* [Trecho apresentado]
========

O que nenhum desses expoentes do meio acadêmico tem é  honestidade necessária para um exame de consciência. Desse mea-culpa, dessa confissão, nasceria o devido sentimento de ridículo...a necessária sensação de ter ela mesmo, a Universidade Brasileira, tornado-se um entrave..um verdadeiro atraso para quem dentro dela busca o livre pensamento e fora dela a extinção do PT.
Em artigo anterior já escrevi sobre o surgimento das universidades no mundo ocidental. Afirmei que era sua função receber pessoas que pensavam igual e mandar para o mundo gente que pensasse diferente. O objetivo desse artigo vai ser outro: o alvo aqui é o meio acadêmico brasileiro e seu papel vil na sustentação da ditadura petralha que está no poder.
Modéstia à parte, conheço muito bem o papel que vocês, docentes do ensino superior, tiveram na ascensão dos petralhas ao poder. Na década de 80 eu estava junto com vocês! Lia Marilena Chauí, Emir Sader..enfim..conhecia a “intelligentsia petista” e me identificava com seu discurso francamente marxista, com seus ideais abertamente revolucionários...enfim..os tempos eram outros, né “cumpanheros”? Afinal “nós precisávamos chegar ao poder”...
Nessas linhas vou fazer alguns comentários para o “leitor comum” através de uma espécie de conversa..Conversa entre eu e vocês!

========

* [Dados fornecidos]

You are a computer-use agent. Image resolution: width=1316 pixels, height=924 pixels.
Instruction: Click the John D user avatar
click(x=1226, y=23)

========

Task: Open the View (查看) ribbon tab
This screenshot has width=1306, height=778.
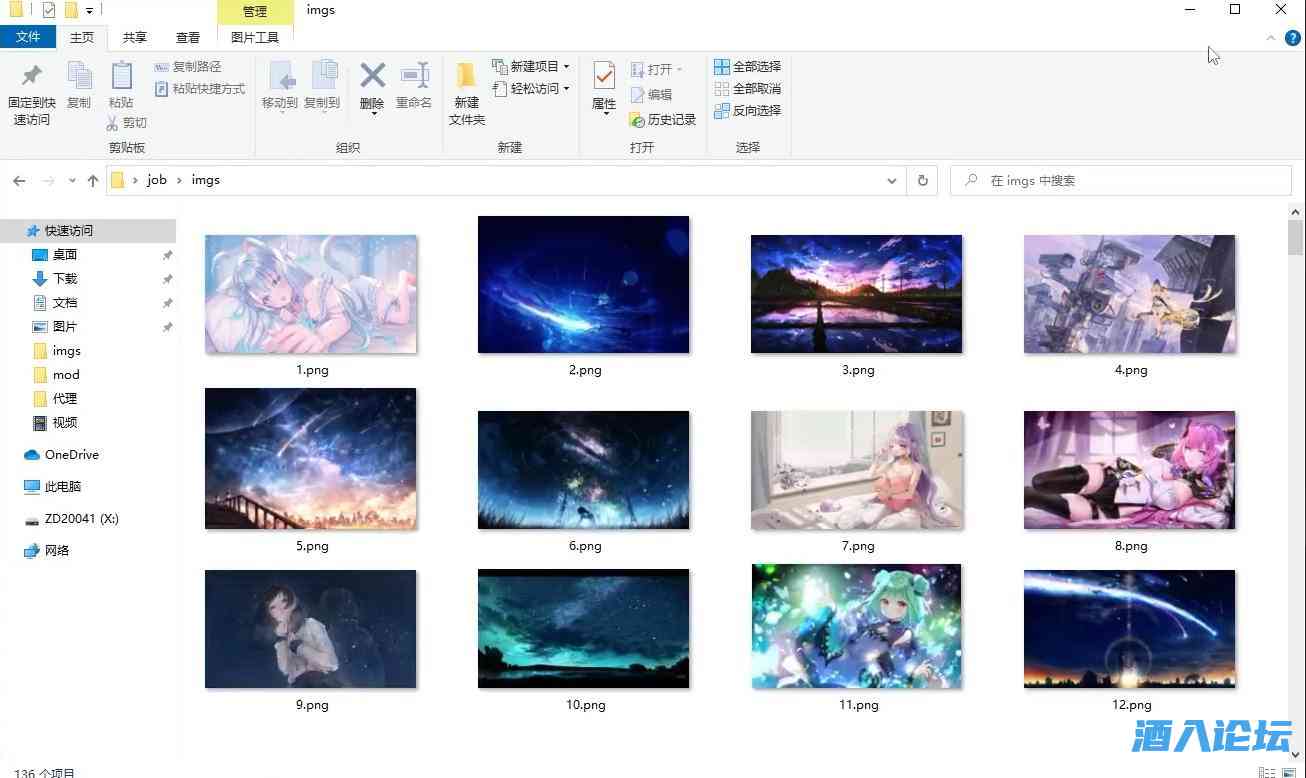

========

* [Tarefas escritas]
- 1) No trecho sobre o meio acadêmico brasileiro, em que década quem escreve diz que estava junto com os docentes do ensino superior?
- 2) Escreva a continuação do trecho sobre o meio acadêmico brasileiro, começando depois da última frase.
Os registros são um material à parte, sem relação com o trecho.

* [As respostas]
- 1) Na década de 80.

- 2)
Agora vocês já estão “grandinhos”, não estão?? Shanghai não é mais aquela que vocês gostam de lembrar citando “A Condição Humana” (a do André Malraux, pois a de Hannah Arendt duvido que vocês conheçam) Lula se veste com ternos de cinco mil reais e a tia Marilena almoça em restaurantes caros com a Marta Suplicy..enfim..as coisas mudaram..não mudaram?
Quem não mudou, seus picaretas, somos eu e vocês! Nós nos conhecemos bem e vocês não me enganam. Substituíram o discurso tradicional da revolução por uma linguagem relativista. Continuam marxistas, mas agora apresentam-se como aqueles cigarros – com baixos teores – não é?Encantam os estudantes da USP e da UFRGS com esse monte de lixo saído das páginas de Focault, Althusser e Derrida. Jamais foram capazes de oferecer qualquer outra coisa dentro das faculdades de filosofia e história que não fosse esse marxismo requentado..essa confusão de ideias que vê no multiculturalismo, nos movimentos sociais, e nas marchas, a representação perfeita daquilo que vocês chamam de “movimento da história”.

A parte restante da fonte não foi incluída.